Gee, thanks for ever so deftly slicing the electoral Gordian Knot for us Hitch. I get it. The trick to getting over disgust with the corruption of our political system is to pick a single issue, ignore the facts, policy complexities and anything else inconvenient, then suck it up and judge The Man based on...What?

Does anyone honestly believe Bush did an about face on his foreign policy goals? ARE YOU EFFIN' KIDDING ME? A man uses a politically convenient disaster to bolster up a failing presidency and cynically sell the public on his goals - which he did manage to obscure throughout his first campaign - and this is illustrative of something important to Hitch, Sullivan, whoever(I'd include Horowitz in this list, but he never had any reservations about Bush). I don't understand it. I thought these men were supposed to be incisive critical thinkers, serious minded and so forth. But since they can't even be bothered to read what these people were actually proposing back in 2000 and before, it seems to me they're lazy opportunists.

Which reminds me, Wolcott has already dispensed with the fatuous "anyone but Bush, even Al Sadr?" argument, twice so far(and with much more wit than is managed here). Color me unimpressed with Hitch's willingness to even put that in print, however. Not only is it a cheap shot, it's nonsensical - no one is suggesting solidarity (no, not even Naomi Klein - yet another masterful stroke of missing the effin' point) with these kinds of leaders. It's yet more evidence that it's not Hitch's politics that are disappointing, it's his substitution of second rate rhetorical hair pulling for reason and wit. Wipe away the fraternal paw extension and all you have is Ann Coulter with a little more grace, a fatter ass(though same size tits, it would appear), and a diminishing English accent. See? We can do it too.

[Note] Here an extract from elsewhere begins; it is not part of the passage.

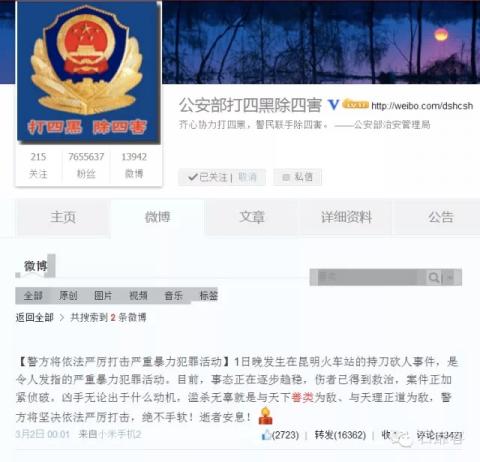The height and width of the screenshot is (462, 480).
Task: Click the police badge profile picture
Action: (89, 73)
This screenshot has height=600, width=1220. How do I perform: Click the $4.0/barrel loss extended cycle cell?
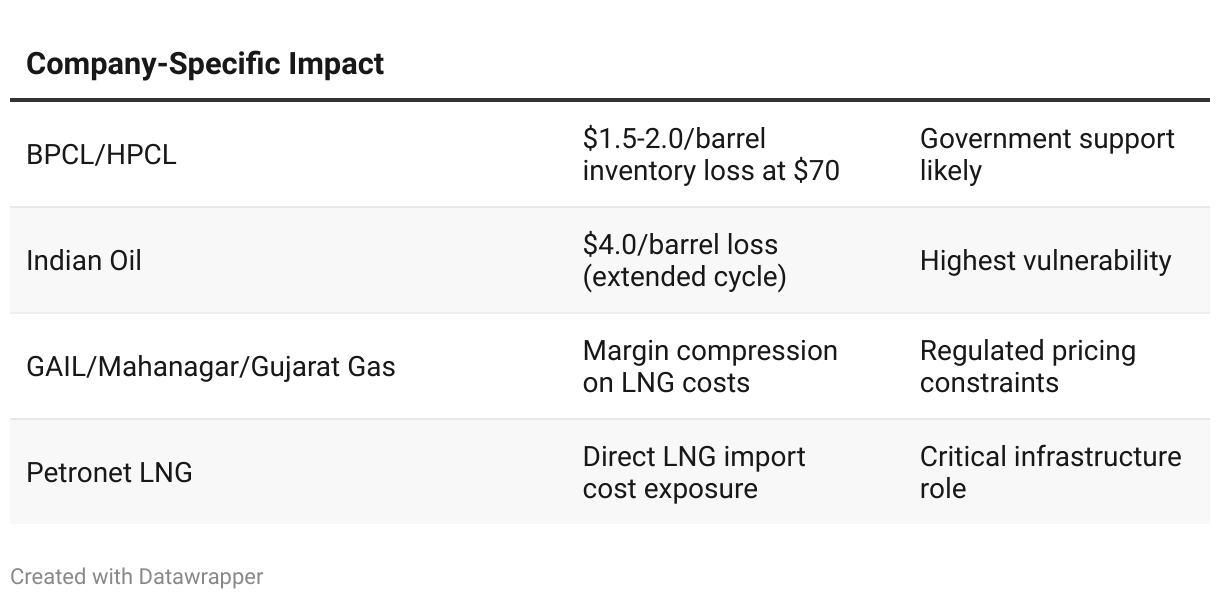coord(685,261)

As far as the company we keep, wasn't it Hitch who wrote in Letters To A Young Contrarian that you shouldn't judge your positions by who happens to agree with you? Maybe some of us who didn't want the Iraq war didn't want it because, unlike the serious intellectual "liberal hawks", it was obvious to us where that would lead. If you wanted nation building done right, Gore was your man, and since it looks like it's going to be mostly people who would have made up a Gore cabinet in Kerry's, maybe you've got the wrong man?

As for the pointless suggestion that no one really wanted a second Carter term, or a Dukakis presidency(which, by the way, is at least the third time I've seen this claim in print, along with the equally pointless "no Democrat is really that into John Kerry"), ARE YOU EFFIN' KIDDING ME? The reason hard core peacenik leftists don't like hawkish Democrats is because they're hawkish. Doves can't be single issue because no matter who you elect, the foreign policy is going to be imperial to a greater or lesser degree. So when faced with the choice of an intolerable(and possibly immoral) foreign policy and despicable domestic aims or an intolerable(and possibly slightly less immoral) foreign policy and a slightly less brutal domestic agenda, you go with the guy who gets it sort of half right over the guy who gets it totally wrong. I'd also prefer to ask a different question of Hitch. If we're stuck with the policy we have - and we are - then why does anyone really care if it's Kerry or Bush? They're both cynical political hucksters(and both quite clearly insane). The only difference is while one has the capability to be competent in the current situation, the other has demonstrated quite clearly otherwise.

It seems to me the "relief" offered by slightly favoring Bush is cold comfort.